Projenin gecikmesi durumu nedeniyle Kurulca verilen ek süre sonunda veya ek süre talebinde bulunulmaması halinde vade sonunda edimlerin yerine getirilememesi veya getirilemeyeceğinin anlaşılması projenin gerçekleşmemesi durumudur. İhraççının, gayrimenkul sertifikalarının itfa bedelini ve cezai şartı yatırımcılara ödeme yükümlülüğünü yerine getirememesi durumunda,
a) İlk iş günü Kurula bilgi verilir ve konu hakkında KAP’ta özel durum açıklaması yapılır.
b) Tebliğ çerçevesinde hazırlanan güncel fizibilite raporu ile gayrimenkul sertifikası sahipleri toplantısının yeri ve tarihi en geç 30 gün içerisinde yetkili kuruluş tarafından KAP’ta ilan edilir. Anılan fizibilite raporunun hazırlanması ve gayrimenkul sertifikası sahipleri toplantısının düzenlenmesine ilişkin işlemler yetkili kuruluş tarafından yerine getirilir ve bu işlemlerden doğan masraflar yetkili kuruluş nezdinde bloke edilen fondan karşılanır.
c) Tebliğ çerçevesinde hazırlanan güncel fizibilite raporu ile gayrimenkul sertifikası sahipleri toplantısının yeri ve tarihinin KAP’ta ilan edildiği tarihten itibaren en geç 30 gün içerisinde, projenin tamamlatılması veya yetkili kuruluş nezdinde bloke edilen fonun ve gayrimenkul projesinde ihraca konu olan ancak tamamlanmayan kısmın satılarak bedelinin sahip olunan gayrimenkul sertifikaları nispetinde yatırımcılara iadesi hususunun görüşülerek karara bağlanacağı gayrimenkul sertifikası sahipleri toplantısı yapılır. Gayrimenkul sertifikası sahipleri toplantısına mahiyetine uygun düştüğü ölçüde 6102 sayılı Türk Ticaret Kanununun anonim şirketlerin genel kurul toplantılarına ilişkin hükümleri uygulanır. Gayrimenkul sertifikası sahipleri toplantısında toplantı nisabı aranmaksızın toplantıya katılanların çoğunluğunun alacağı karara göre hareket edilir.
ç) Gayrimenkul sertifikası sahipleri toplantısında başka yönde bir karar alınmadıkça;
– Projenin tamamlatılması yönünde karar çıkması halinde, yatırımcılar tarafından anlaşma sağlanacak üçüncü kişilerce proje tamamlatılarak edimler bu kişi tarafından yerine getirilir.
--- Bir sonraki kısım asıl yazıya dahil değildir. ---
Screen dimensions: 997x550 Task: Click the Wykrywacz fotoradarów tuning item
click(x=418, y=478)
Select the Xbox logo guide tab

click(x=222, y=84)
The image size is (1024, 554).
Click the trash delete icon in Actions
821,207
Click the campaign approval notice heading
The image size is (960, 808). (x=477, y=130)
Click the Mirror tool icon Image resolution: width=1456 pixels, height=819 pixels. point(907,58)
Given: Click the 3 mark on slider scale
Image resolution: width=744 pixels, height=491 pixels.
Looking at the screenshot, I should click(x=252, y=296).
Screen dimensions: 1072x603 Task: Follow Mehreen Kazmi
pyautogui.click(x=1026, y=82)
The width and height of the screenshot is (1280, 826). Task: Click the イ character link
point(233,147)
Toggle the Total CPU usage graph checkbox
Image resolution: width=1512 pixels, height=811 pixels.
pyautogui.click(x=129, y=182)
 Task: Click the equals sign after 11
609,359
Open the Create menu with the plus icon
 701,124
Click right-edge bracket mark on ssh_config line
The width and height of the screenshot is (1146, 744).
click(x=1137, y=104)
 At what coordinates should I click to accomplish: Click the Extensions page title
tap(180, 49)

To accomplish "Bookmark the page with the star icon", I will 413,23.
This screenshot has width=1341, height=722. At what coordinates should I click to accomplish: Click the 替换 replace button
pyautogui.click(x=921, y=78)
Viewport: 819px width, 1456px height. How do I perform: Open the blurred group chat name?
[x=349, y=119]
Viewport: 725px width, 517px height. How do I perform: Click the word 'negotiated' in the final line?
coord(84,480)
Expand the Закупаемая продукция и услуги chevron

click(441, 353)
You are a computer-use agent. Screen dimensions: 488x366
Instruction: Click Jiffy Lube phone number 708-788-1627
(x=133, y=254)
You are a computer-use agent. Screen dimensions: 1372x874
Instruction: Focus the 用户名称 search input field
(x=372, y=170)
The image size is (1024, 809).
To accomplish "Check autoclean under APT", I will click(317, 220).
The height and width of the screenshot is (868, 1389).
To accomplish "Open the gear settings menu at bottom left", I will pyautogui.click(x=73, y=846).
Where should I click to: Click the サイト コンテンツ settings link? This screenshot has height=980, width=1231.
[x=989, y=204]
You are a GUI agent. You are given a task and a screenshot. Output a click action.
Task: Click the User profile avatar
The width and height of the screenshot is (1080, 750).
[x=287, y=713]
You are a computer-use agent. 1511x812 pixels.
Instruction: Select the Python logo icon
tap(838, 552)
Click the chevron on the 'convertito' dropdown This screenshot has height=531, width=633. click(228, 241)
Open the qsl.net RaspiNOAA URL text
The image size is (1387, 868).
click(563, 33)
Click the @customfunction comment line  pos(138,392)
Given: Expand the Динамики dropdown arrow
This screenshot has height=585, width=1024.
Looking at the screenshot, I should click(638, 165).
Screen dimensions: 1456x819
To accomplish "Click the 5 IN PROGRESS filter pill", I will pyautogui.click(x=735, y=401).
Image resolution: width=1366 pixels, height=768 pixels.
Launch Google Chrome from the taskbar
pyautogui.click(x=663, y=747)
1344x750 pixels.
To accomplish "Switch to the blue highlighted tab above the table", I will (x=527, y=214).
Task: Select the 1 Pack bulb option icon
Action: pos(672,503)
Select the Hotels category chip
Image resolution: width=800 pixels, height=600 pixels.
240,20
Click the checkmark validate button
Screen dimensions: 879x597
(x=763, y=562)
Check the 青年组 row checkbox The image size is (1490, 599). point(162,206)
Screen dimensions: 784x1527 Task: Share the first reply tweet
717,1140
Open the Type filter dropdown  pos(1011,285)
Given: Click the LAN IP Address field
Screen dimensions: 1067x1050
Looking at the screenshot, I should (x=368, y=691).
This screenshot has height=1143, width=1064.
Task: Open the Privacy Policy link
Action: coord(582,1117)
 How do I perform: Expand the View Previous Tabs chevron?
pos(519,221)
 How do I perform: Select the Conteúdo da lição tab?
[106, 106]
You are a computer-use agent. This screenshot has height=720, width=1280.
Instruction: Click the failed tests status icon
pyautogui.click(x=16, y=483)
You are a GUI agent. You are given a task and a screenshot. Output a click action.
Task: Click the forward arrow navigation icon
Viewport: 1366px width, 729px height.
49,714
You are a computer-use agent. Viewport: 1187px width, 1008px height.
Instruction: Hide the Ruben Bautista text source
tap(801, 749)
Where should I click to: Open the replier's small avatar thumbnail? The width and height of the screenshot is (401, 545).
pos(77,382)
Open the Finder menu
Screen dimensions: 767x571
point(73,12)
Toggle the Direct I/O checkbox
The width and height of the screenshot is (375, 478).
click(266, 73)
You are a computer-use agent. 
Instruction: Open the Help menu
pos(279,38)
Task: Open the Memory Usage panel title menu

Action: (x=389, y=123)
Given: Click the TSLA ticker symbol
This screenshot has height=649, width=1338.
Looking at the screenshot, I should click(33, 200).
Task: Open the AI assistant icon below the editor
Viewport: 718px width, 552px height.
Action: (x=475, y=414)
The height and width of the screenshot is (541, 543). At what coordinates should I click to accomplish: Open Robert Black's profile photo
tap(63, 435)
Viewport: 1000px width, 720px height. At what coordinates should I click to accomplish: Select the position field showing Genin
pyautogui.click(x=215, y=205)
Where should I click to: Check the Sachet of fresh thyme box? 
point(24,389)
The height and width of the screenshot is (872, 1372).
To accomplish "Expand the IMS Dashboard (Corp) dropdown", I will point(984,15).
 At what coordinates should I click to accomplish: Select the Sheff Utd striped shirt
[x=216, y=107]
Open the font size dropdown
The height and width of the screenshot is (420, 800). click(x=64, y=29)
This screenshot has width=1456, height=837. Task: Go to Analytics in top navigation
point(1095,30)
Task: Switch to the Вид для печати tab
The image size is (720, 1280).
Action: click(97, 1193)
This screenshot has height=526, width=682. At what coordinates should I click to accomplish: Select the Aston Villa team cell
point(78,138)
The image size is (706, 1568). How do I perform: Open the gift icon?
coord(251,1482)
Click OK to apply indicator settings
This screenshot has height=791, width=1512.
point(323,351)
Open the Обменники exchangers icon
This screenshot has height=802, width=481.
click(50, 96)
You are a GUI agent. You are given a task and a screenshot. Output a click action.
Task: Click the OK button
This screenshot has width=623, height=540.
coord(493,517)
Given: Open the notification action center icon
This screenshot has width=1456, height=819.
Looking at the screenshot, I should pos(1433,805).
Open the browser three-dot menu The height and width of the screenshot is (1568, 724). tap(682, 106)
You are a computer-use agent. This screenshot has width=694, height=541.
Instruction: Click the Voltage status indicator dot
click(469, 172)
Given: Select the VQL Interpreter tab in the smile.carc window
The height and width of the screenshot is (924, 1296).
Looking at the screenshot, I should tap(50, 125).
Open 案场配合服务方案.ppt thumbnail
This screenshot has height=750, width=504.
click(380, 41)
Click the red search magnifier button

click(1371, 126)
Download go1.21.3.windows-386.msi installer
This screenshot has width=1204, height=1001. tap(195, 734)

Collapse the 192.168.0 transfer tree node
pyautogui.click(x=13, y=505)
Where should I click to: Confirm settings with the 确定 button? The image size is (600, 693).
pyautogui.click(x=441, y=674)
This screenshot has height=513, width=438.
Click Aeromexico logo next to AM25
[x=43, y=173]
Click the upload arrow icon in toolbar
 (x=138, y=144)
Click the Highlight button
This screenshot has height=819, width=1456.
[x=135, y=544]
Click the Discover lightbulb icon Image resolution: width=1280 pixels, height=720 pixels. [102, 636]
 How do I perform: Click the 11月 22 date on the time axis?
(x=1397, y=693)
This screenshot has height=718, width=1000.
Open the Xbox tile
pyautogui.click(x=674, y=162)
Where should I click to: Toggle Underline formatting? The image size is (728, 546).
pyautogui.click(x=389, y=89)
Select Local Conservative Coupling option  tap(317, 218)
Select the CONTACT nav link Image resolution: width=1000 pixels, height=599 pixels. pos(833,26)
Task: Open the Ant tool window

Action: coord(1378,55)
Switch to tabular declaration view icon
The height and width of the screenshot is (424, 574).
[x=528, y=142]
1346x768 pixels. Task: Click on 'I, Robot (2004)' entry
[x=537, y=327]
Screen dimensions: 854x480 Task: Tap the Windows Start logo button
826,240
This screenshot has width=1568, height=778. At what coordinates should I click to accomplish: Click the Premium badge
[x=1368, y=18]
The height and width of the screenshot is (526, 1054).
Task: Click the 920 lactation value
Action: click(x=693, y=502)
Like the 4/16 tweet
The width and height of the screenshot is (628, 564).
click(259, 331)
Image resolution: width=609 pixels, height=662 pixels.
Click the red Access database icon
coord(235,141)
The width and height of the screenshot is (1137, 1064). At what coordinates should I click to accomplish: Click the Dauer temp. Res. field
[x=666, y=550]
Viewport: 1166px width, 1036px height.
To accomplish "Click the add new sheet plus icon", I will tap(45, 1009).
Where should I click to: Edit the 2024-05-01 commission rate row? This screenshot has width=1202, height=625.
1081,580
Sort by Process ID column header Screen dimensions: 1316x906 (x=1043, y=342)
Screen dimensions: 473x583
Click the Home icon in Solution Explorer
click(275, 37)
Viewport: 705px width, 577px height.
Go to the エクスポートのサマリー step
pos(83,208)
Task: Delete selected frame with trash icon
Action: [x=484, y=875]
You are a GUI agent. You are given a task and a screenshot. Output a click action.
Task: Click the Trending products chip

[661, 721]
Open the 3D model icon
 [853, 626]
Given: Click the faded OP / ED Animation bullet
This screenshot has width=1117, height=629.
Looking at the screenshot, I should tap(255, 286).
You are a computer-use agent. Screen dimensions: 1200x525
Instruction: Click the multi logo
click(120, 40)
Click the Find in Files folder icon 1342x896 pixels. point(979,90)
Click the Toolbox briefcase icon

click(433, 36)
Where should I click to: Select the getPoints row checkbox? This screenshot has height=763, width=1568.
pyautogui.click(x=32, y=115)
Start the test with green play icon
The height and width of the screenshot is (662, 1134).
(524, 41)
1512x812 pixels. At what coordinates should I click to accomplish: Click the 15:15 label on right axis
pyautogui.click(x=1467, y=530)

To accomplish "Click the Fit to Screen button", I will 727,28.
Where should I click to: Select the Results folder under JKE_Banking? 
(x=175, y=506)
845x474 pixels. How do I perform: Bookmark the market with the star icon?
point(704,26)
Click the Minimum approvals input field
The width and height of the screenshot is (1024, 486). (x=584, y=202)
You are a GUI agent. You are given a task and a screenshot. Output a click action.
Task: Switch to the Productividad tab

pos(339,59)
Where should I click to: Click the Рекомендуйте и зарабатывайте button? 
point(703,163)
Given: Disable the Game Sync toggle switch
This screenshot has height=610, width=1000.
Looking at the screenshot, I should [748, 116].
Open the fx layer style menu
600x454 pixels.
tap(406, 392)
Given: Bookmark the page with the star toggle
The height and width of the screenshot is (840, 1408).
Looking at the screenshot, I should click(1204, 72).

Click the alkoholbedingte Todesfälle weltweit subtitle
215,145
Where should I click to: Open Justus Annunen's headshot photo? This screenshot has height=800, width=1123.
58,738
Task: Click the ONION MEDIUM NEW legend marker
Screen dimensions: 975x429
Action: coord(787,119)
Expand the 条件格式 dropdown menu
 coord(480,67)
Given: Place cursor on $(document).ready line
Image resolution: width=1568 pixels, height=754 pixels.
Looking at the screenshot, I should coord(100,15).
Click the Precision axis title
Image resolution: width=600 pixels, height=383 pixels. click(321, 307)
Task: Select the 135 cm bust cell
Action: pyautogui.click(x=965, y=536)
– Yetkili kuruluş nezdinde bloke edilen fonun ve gayrimenkul projesinde ihraca konu olan ancak tamamlanmayan kısmın satılarak bedelinin sahip olunan gayrimenkul sertifikaları nispetinde yatırımcılara iadesi yönünde karar çıkması halinde, kalan fon ile tamamlanmayan kısmın satışından elde edilen tutar, yatırımcılara sahip oldukları gayrimenkul sertifikaları nispetinde dağıtılarak gayrimenkul sertifikaları itfa edilir.
5.8.1.5. İhraçtan Elde Edilen Fonların Kullanım Şekli
Gayrimenkul sertifikası ihracı karşılığında elde edilen fon yetkili kuruluş tarafından, bir banka nezdinde açılan özel bir hesapta toplanır ve vekilin özen borcu çerçevesinde devlet tahvili, hazine bonosu, Hazine Müsteşarlığınca ihraç edilen kira sertifikaları, vadeli mevduat veya katılma hesabı olarak veya Kurulca uygun görülecek diğer sermaye piyasası araçlarına yatırılmak suretiyle ihraççı adına değerlendirilir.
İhraçtan elde edilen toplam fonun yalnızca Tebliğ çerçevesinde hazırlanacak değerleme, fizibilite ve inşaat ilerleme raporlarının yetkili kuruluş tarafından hazırlatılması için asgari ücret tarifesi dikkate alınarak hesaplanan kısmı yetkili kuruluş tarafından bloke edilir.
İhraçtan elde edilen fonun yüzde yirmi beşlik kısmı inşaat başlamadan önce doğrudan; yüzde altmış beşlik kısmı inşaat ilerleme raporlarında belirlenen oranlar ölçüsünde ve geriye kalan yüzde onluk kısmı ise tüm edimler ifa edildikten sonra yetkili kuruluş tarafından ihraççıya aktarılır. Bağımsız bölümlerin başka bir kişi veya kurum tarafından tamamlanması durumunda ise bu fon aynı usul ve esaslar çerçevesinde söz konusu kişi veya kuruma aktarılır. İnşaat ilerleme raporlarına göre aktarımın hangi esaslar çerçevesinde yapılacağı ihraççı tarafından izahname veya ihraç belgesinde belirtilir.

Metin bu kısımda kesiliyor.